For older versions of Consul < 1.7.6, there was a performance issue that could trigger when using dogstatsd for telemetry. The dogstatsd client was updated to fix the problem and we upgraded the underlying armon/go-metrics library used in all HashiCorp products to use the fixed dogstatsd client in v0.3.0 here.
- Consul: < 1.7.6, 1.8.0, 1.8.1
- Vault: < 1.3.0
Vault servers in one datacenter had very high-average response time (in the order of minutes) for issuing new tokens. As a result, most clients were timing out and the Vault was effectively down - new workloads in the Nomad cluster could not start as they couldn't get the tokens created.
- The highly concurrent Vault writes from the expiry routines attempting to prune the backlog of tokens triggered the concurrency issue in dogstatsd which prevented throughput even with few resources used on Consul servers.
- The switch to statsd vs dogstatsd (which buffers metric writes) seems to have fixed all timings and left both Vault and Consul much more stable than before this incident.
The primary issue identified was very high raft commit times in Consul that were slowing Vault write operations to a crawl.
- CPU usage, memory pressure and Disk IO - Everything was low
- Checked Snapshot
- Checked telemetry metrics - We looked specifically at `consul.raft.leader.dispatchLogs` timing. This is a pretty good proxy for disk IO latency issues since it wraps the append to the leader's logs. This was high at a mean of around 20ms and max of several hundred ms. We expected a max low digit milliseconds or microseconds for a high-performance disk like this not under stress.

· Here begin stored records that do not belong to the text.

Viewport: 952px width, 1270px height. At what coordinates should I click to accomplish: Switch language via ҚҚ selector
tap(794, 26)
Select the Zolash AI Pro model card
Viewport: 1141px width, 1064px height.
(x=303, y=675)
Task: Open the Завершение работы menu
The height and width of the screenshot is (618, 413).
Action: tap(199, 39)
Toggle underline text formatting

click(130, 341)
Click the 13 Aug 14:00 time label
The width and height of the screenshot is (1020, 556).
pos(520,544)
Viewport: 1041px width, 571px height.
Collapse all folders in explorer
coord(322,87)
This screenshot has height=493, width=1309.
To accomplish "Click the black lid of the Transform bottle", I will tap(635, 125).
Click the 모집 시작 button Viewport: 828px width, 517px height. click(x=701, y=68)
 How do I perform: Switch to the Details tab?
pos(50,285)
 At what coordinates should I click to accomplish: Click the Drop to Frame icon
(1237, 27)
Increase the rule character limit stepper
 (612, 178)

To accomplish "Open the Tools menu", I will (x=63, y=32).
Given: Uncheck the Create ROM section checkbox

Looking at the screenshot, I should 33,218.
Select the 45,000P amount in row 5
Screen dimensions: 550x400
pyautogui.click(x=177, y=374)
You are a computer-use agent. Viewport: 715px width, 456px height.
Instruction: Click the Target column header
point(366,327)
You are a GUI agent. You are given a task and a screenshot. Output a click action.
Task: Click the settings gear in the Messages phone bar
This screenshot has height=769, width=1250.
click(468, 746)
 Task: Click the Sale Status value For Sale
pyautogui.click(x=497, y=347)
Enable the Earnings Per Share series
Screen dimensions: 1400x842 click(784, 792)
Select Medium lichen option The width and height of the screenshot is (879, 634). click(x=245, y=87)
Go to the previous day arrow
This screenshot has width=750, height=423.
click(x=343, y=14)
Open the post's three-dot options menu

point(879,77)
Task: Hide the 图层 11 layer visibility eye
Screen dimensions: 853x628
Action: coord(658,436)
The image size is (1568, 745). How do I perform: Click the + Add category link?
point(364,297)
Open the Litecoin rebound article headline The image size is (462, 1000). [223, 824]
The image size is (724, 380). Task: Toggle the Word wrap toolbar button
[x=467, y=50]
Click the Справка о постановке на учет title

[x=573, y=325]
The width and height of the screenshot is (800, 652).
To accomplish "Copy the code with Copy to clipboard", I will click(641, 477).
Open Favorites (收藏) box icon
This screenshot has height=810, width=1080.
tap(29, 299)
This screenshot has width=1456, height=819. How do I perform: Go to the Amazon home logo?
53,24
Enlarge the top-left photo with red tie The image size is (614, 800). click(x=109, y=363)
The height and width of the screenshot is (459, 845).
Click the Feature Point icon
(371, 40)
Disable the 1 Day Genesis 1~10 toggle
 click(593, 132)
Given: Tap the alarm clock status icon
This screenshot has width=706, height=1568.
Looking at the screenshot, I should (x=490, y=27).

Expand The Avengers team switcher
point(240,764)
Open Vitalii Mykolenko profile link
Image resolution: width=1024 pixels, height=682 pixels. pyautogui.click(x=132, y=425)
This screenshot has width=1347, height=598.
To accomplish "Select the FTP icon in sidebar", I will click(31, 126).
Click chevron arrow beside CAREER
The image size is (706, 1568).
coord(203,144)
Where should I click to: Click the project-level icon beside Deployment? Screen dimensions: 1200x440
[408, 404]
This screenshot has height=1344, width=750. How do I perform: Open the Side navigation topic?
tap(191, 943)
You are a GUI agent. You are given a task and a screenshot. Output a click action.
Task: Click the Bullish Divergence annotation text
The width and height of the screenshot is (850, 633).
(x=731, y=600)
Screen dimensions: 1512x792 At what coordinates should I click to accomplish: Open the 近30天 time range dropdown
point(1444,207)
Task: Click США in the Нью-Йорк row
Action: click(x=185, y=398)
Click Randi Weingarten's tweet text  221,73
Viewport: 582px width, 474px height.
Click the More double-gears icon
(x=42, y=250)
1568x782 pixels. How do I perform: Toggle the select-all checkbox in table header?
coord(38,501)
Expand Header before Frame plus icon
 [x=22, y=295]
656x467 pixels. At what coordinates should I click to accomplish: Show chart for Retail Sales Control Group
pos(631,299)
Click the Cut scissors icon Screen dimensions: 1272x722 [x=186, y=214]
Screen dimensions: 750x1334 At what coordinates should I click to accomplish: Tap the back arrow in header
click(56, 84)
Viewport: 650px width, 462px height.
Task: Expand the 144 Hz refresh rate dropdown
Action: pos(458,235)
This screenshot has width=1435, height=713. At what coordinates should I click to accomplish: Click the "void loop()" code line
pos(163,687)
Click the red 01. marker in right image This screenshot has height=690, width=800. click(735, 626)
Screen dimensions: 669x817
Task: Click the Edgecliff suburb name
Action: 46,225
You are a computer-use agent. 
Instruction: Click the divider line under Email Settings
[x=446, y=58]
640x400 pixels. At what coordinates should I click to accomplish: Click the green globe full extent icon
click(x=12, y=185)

- pprof profiling information from Consul
After checking all the above, we switched to statsd and it fixed all the timings and stabilzed Consul and Vault.
Other HashiCorp products used this library too, so even if Consul is on a version that is not impacted, it is still possible for another HashiCorp product in their environment to be on a version that is, so please keep that in mind when troubleshooting.